G2 Checkpoint Activation Source: www.eurekah.com In response to genotoxic stress such as Ionizing Radiation or Ultra Violet light, the ATM/ATR signaling pathway is activated. These two kinases are part of the phosphoinositide-3 kinase (PI-3K) family. ATM phosphorylates and activates Chk2; ATR, Chk1. Activated Chk1 and Chk2 phosphorylate Cdc25C on Ser-216, generating a consensus binding site for 14-3-3 proteins. Cdc25C is then exported out of the nucleus and is sequestered in the cytoplasm by the 14-3- 3 proteins. This leads to G2 cell cycle arrest due to the inhibition of the ability of Cdc25C to activate cyclin B1/Cdc2. Cdc25C phosphorylation happens at a different site than when it is done by Plk1, as mentioned in the previous slide.
Mitosis Stage 1: Prophase The replicated chromosomes condense to become very thick and dense. Microtubules start sprouting from the centrosomes which had also replicated during the S-phase of the cell cycle. The centrosomes start to move apart.
Mitosis Stage 2: Prometaphase Source: www.sparknotes.com The nuclear envelope abruptly breaks down. Microtubules start attaching to the kinetochores of the chromosomes. Centrosomes go towards opposite poles; chromosomes start moving towards center.
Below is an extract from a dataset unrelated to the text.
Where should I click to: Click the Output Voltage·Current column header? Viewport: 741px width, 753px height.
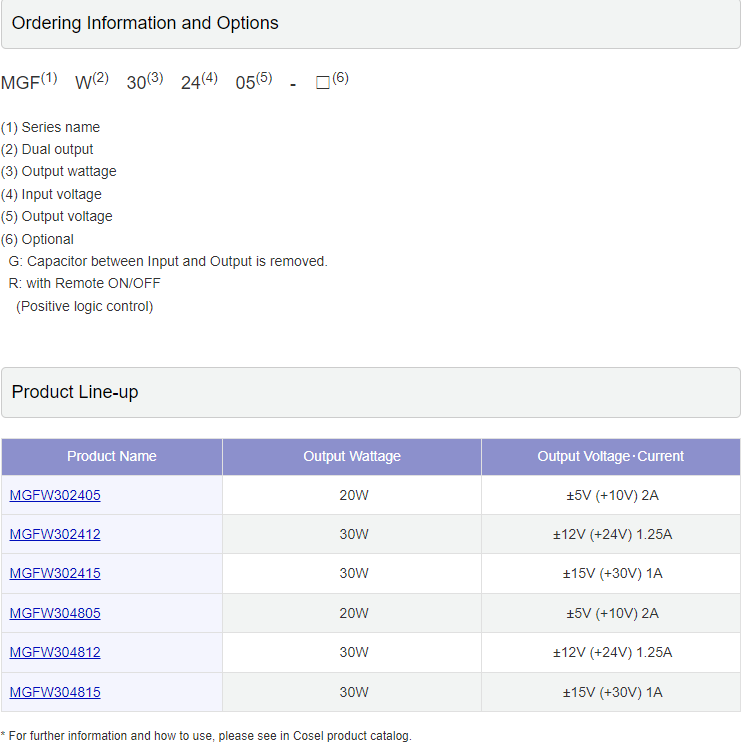coord(610,456)
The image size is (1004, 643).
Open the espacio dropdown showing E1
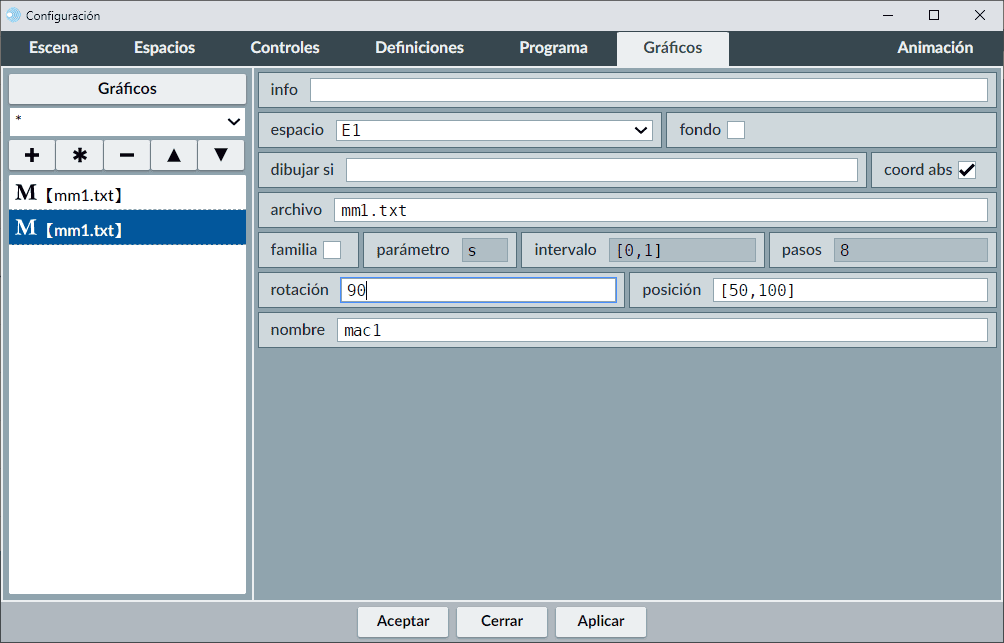(x=494, y=130)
Mitosis Stage 3: Metaphase The chromosomes align at the metaphase plate. The metaphase checkpoint monitors the attachment of the mitotic spindle to kinetochores and the tension generated by mitotic spindle attachment. In the presence of even a single unattached kinetochore, the metaphase checkpoint halts the separation of sister chromatids and thereby provides additional time for spindle attachment. Source: http://www.stanford.edu/group/f anglab/science/research_cycle. html
Mitosis Stage 4: Anaphase The breakdown of the cohesin protein complex that holds the sister chromatids together is done by the Anaphase Promoting Complex (APC). The APC works by degrading a protein that is binding a proteolytic enzyme that cleaves the cohesin when it is no longer held inactive by the now-degraded protein.
Mitosis Stage 6: Cytokinesis Cleavage occurs by the contraction of a thin ring of actin filaments that form the contractile ring. If the ring is not positioned at the center of the cell, an asymmetrical division takes place.
Importance of Cell Size As the cell grows in size, more and more ribosomes are produced. So, more and more cyclins are produced, and so more and more Cyclin-dependent Kinase complexes form (e.g. CyclinA-Cdk2 going into S; CyclinB-Cdk1 going into M)…since the nucleus size doesn’t increase, these become more and more concentrated -> more active->carry out the transition into the next cell cycle phase.